La reducción de la jornada laboral en México ya tiene una ruta definida para avanzar de manera gradual de 48 a 40 horas semanales. La reforma busca modificar uno de los temas laborales más discutidos de los últimos años y establecer una nueva jornada máxima para millones de trabajadores en el país.
De acuerdo con la información oficial de la Secretaría del Trabajo y Previsión Social, la medida forma parte de una reforma al Artículo 123 Constitucional y plantea una disminución progresiva de las horas de trabajo, con el objetivo de mejorar las condiciones laborales sin generar una transición abrupta para empresas y centros de trabajo.

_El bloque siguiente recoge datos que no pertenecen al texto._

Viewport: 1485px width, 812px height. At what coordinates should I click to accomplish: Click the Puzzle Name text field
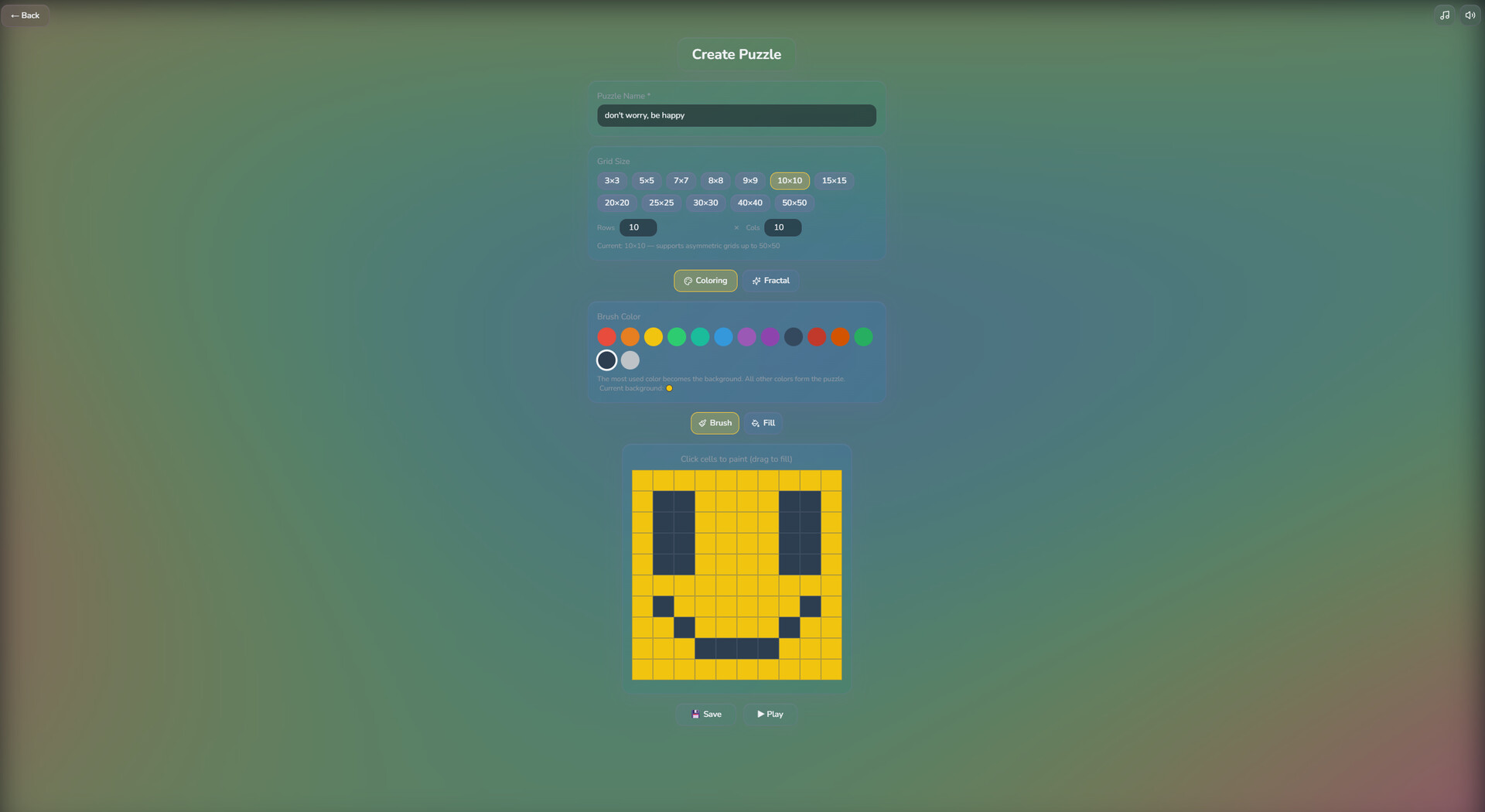pos(736,115)
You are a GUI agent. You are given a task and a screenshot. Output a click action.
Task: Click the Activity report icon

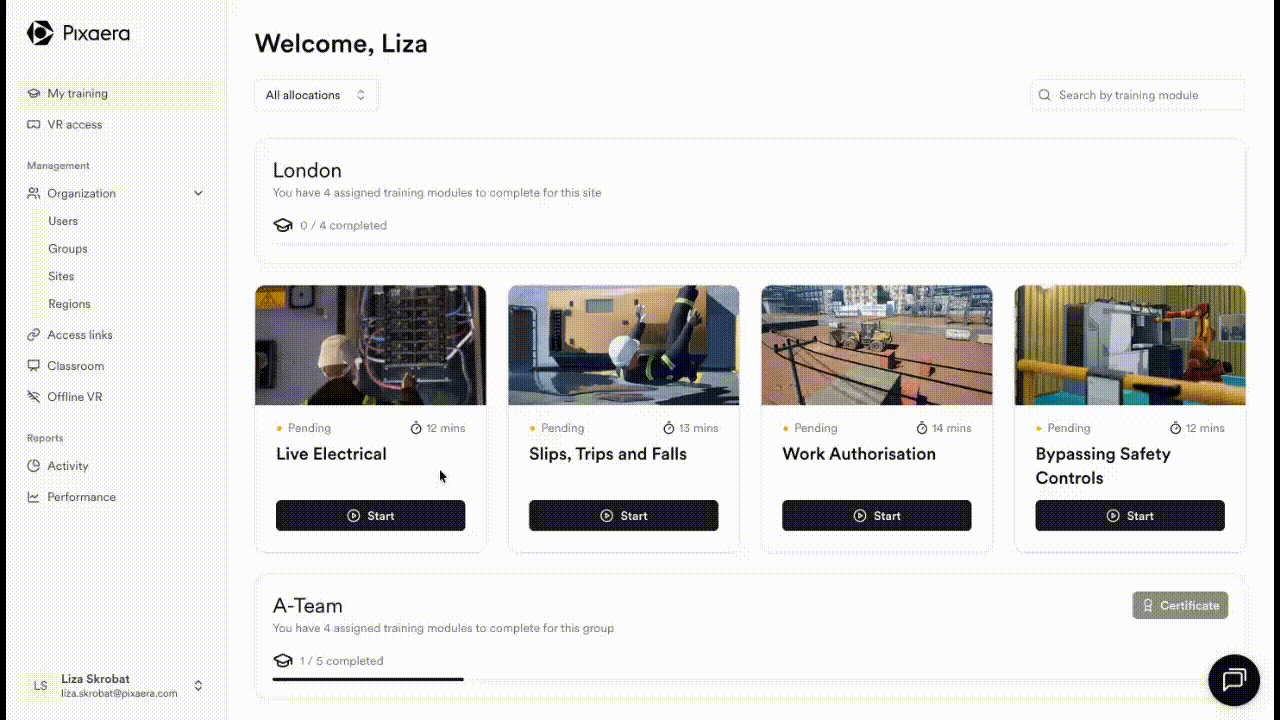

Cuándo iniciará la reducción de la jornada laboral en México
La reducción de la jornada laboral comenzará a aplicarse de forma gradual a partir de 2027. El objetivo final es que México pase de una jornada máxima de 48 horas semanales a una de 40 horas.
La reforma no implica que todos los trabajadores laboren ocho horas menos de manera inmediata. El cambio se realizará por etapas, con el fin de que empleadores, empresas y autoridades ajusten los esquemas laborales conforme avance el calendario de implementación.

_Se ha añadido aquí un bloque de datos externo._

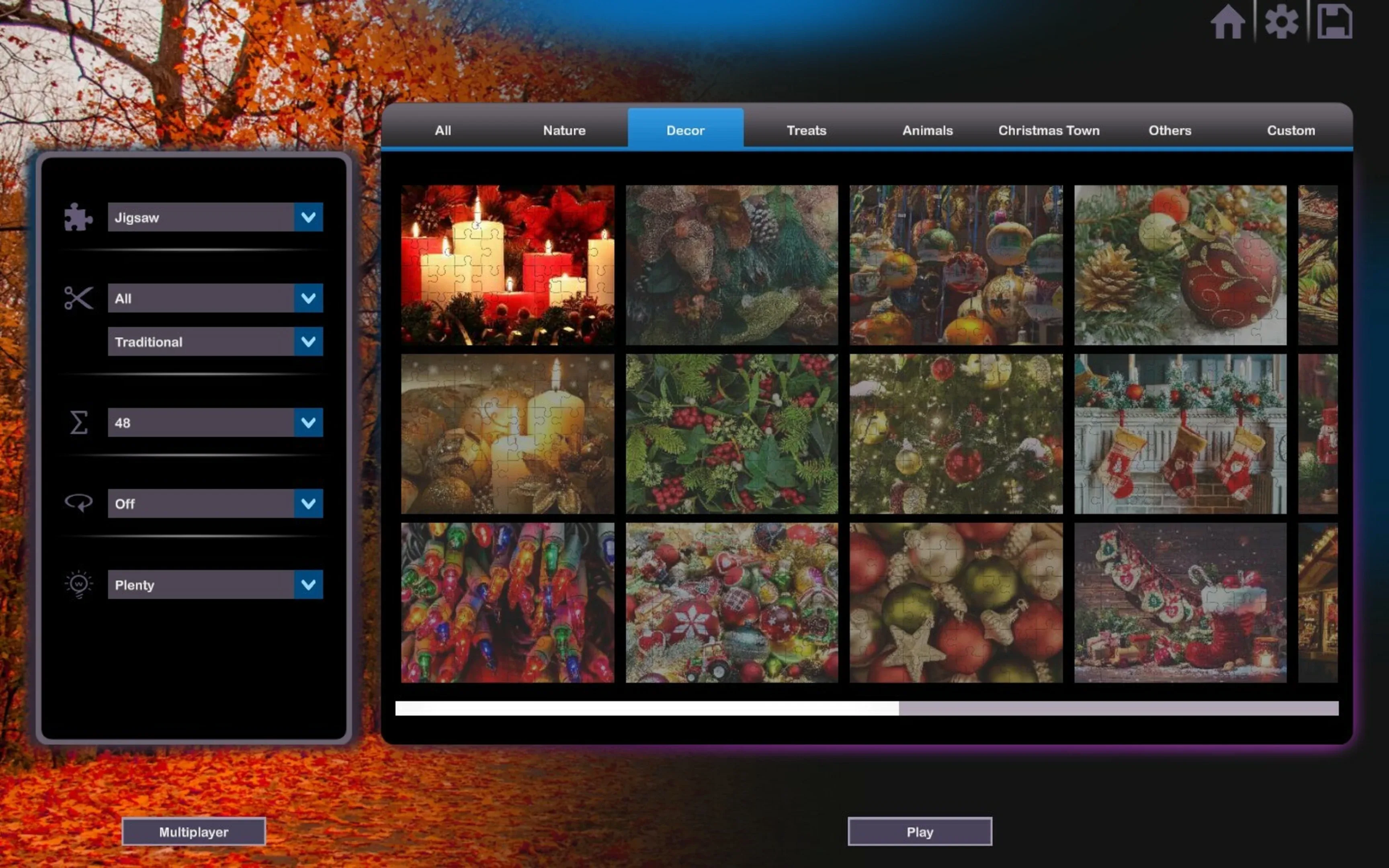Image resolution: width=1389 pixels, height=868 pixels.
Task: Select the red candles puzzle thumbnail
Action: 507,265
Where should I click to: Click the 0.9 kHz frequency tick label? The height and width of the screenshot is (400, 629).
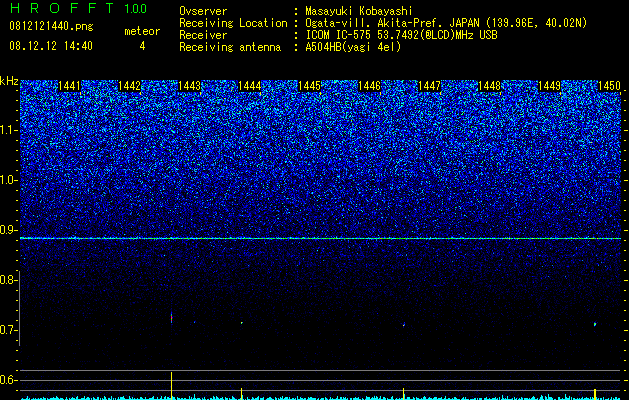[8, 230]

Este modelo gradual busca evitar afectaciones operativas en los centros de trabajo, especialmente en sectores que dependen de turnos continuos, esquemas rotativos o alta demanda de personal.
Cómo se aplicará la jornada de 40 horas
La reducción se realizará de forma progresiva hasta llegar a las 40 horas semanales. Con ello, México se encamina a una modificación histórica en materia laboral, luego de más de 100 años sin cambios de fondo en la duración máxima de la jornada.
La Secretaría del Trabajo ha señalado que el cambio busca garantizar el derecho al descanso y mejorar el equilibrio entre vida laboral y personal. Sin embargo, la aplicación práctica dependerá de la reglamentación secundaria y de los acuerdos que se definan para cada sector.
El ajuste también obligará a empresas y patrones a revisar horarios, turnos, productividad y esquemas de contratación, ya que la jornada máxima semanal será menor a la vigente.
Qué trabajadores serían beneficiados
La reforma está dirigida a personas trabajadoras sujetas a una jornada laboral ordinaria bajo la legislación mexicana. En términos generales, el cambio impactará principalmente a quienes actualmente laboran hasta 48 horas semanales.
La discusión pública ha destacado que México es uno de los países donde se trabaja más horas al año en comparación con otras economías. Por ello, la reducción de la jornada ha sido presentada como una medida para mejorar la calidad de vida de la fuerza laboral.
Aunque el beneficio apunta a millones de trabajadores, su aplicación dependerá de las condiciones específicas de cada relación laboral, así como de los ajustes que se establezcan en la Ley Federal del Trabajo.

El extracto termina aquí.